New requirement 5.1.2 : Periodically review systems uncommonly affected by malware to determine if protection has become necessary With changes to Requirement 5, the PCI SSC wanted to stress that all systems should be protected from malware, and even systems uncommonly impacted by malware should be reviewed periodically to determine if malware protection has become necessary. Although keys and certificates may be viewed as a system uncommonly affected by malware, falling under the new requirement, in truth, today they should be considered commonly impacted targets of malware and protected. Attacks that target keys and certificates go back to at least as early as 2009 and have dramatically increased. For example, there has been a 700% growth in certificate enabled malware from 2012 to 2015, according to Intel Security.
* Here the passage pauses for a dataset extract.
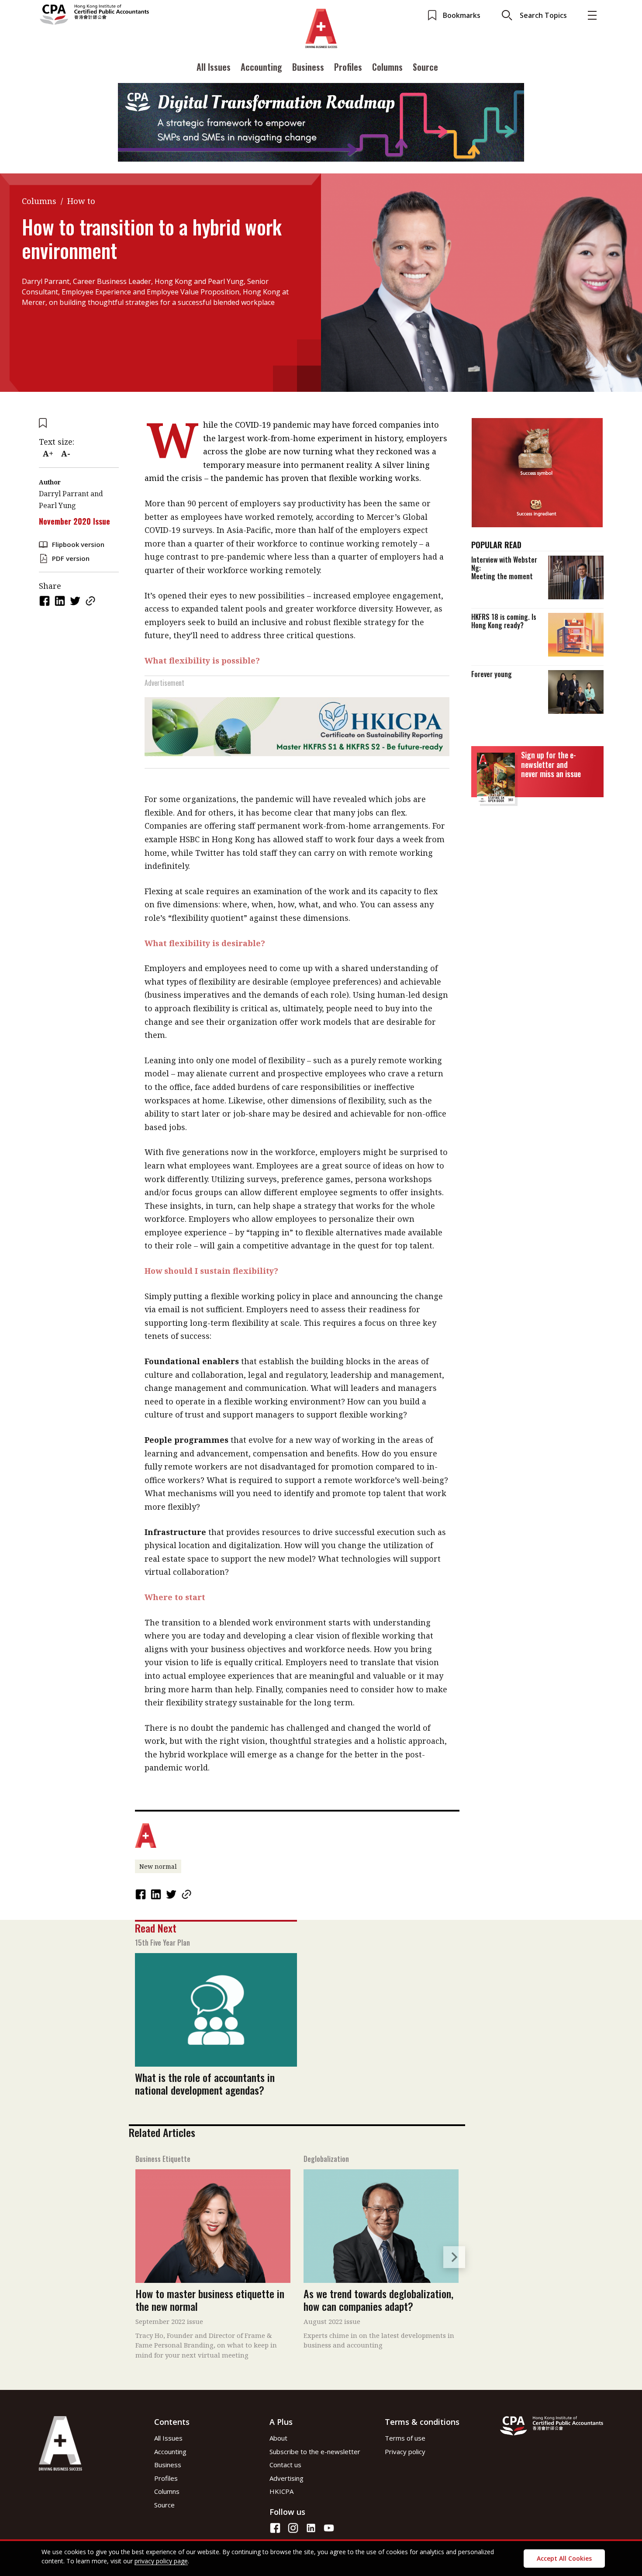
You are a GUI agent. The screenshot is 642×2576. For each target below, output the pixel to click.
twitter (76, 601)
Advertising (286, 2478)
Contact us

And in March 2014, the severity and scope of Heartbleed put a spotlight on this vulnerability that, for full remediation, requires companies to replace all keys and certificates. And experts believe that these attacks are only going to increase. Gartner predicts that “50% of network attacks will use SSL by 2017.” Cybercriminals leverage keys and certificates to create the illusion of trust and bypass traditional defense in-depth security, undermining critical security controls. These threats underscore the importance of strong security and remediation capabilities for keys and certificates.
When certificates are used for authentication, they must be assigned to an individual account and not shared In this latest PCI DSS version, certificates are specifically called out as a means of authentication. But, as stated in the new Requirement 8.6, when using certificates, organizations must be able to assign them to an individual account that prevents shared usage. This requires a certificate security solution that applies strict certificate usage policies while also enabling ease of distribution and maintenance.
The new version of the PCI DSS emphasizes that security controls implemented for compliance should be part of the organization’s business-as usual security strategy. This enables organizations to maintain compliance on an ongoing basis. To deliver business-as-usual security processes, Venafi provides fully automated key and certificate protection for end-to end provisioning of complex, load-balanced encryption environments. This automation eliminates the vulnerabilities that can arise from error-prone manual processes, rapidly scales new encryption-dependent applications, and provides automatic remediation so that errors, oversights, and attacks do not become breaches.
The PCI DSS is meant to serve as a minimum security standard. A company’s security program should meet and exceed the PCI DSS requirements, achieving compliance as a by-product of implementation. If organizations are not meeting the PCI DSS requirements, not only are they not compliant, they are not secure—providing opportunities for cybercriminals.
Cryptographic keys and digital certificates are the foundation for providing trust in data protection, authorization, and authentication of servers, devices, software, cloud, and privileged administrators and users. The PCI DSS recognizes the importance of securing keys and certificates and includes requirements for them throughout the standard. With Venafi, organizations can meet these PCI DSS v3 requirements—simplifying and ensuring repeated audit success while continually defending against trust-based attacks.